● **YOUR OBJECTIVE**: From the entries below, copy every line where the string "button" appears.

Extracted records
* * * * *
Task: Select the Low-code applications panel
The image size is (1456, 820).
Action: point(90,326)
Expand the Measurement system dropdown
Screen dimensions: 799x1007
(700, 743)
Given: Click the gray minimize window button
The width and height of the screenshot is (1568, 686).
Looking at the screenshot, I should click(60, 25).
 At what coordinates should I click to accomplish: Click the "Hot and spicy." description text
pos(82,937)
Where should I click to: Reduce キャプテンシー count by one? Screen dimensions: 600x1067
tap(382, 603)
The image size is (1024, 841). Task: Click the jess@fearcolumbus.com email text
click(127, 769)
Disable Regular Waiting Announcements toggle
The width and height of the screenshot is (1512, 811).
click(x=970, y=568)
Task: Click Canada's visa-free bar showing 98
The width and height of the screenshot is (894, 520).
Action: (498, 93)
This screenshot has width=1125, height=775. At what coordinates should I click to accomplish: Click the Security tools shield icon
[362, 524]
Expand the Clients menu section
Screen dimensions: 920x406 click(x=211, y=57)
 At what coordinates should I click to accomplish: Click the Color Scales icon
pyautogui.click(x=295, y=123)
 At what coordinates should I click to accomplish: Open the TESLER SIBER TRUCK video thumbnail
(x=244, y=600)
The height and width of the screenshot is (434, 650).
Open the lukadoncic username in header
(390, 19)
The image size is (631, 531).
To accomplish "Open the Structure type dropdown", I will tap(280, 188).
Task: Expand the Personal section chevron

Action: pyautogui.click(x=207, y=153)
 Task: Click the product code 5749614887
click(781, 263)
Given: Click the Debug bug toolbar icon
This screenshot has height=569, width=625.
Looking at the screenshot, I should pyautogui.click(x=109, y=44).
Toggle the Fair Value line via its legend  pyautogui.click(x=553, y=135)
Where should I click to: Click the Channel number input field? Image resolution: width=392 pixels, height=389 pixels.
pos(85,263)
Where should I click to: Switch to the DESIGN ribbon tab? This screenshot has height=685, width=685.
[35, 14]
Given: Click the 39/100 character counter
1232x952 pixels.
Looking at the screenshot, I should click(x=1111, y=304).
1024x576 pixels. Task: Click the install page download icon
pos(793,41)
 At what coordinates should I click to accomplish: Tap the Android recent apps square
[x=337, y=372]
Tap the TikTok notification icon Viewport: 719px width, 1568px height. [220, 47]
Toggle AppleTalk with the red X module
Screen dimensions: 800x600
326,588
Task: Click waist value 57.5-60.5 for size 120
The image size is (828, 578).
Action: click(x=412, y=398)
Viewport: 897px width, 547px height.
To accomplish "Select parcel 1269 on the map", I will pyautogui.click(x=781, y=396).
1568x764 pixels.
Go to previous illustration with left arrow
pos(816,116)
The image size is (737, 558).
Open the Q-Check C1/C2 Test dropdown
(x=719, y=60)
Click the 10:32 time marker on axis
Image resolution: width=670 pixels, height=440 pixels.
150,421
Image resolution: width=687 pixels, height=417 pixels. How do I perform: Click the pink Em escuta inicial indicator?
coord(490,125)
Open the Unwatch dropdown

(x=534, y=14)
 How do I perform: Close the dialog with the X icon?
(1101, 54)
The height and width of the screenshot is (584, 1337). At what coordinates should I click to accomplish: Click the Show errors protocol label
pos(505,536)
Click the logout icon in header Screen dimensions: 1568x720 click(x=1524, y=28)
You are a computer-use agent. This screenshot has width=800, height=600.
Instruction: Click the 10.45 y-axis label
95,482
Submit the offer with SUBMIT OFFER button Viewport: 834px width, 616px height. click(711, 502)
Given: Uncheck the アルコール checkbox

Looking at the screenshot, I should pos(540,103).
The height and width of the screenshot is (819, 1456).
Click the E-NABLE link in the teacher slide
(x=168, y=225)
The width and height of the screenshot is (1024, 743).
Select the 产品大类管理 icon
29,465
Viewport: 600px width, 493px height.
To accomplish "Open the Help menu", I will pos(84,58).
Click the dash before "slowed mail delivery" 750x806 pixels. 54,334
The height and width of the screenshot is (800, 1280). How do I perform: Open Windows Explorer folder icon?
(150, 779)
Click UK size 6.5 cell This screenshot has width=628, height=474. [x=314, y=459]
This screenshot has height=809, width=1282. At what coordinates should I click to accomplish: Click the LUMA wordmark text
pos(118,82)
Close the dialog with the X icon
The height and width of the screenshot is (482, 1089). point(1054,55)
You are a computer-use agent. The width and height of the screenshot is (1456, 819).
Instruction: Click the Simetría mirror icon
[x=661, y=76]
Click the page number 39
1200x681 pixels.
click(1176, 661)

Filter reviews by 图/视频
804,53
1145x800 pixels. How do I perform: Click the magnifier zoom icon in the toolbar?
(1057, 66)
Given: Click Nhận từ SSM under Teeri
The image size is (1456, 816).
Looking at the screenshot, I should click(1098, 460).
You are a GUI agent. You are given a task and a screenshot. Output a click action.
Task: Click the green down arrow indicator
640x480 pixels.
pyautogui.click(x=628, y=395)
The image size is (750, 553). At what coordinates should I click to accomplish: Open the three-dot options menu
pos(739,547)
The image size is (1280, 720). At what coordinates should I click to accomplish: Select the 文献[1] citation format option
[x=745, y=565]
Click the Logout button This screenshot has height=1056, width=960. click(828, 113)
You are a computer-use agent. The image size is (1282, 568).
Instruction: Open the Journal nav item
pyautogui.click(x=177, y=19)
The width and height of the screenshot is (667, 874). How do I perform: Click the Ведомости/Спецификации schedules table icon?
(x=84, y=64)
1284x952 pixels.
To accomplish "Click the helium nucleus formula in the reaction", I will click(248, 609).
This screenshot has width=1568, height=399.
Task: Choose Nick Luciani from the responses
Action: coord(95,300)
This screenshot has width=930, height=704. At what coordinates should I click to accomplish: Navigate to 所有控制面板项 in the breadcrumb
* * * * *
● **SOLUTION FOR THIS PROBLEM**:
Given: Click the gray minimize window button
Submit the offer with SUBMIT OFFER button Viewport: 834px width, 616px height. click(711, 502)
Click the Logout button This screenshot has height=1056, width=960. click(828, 113)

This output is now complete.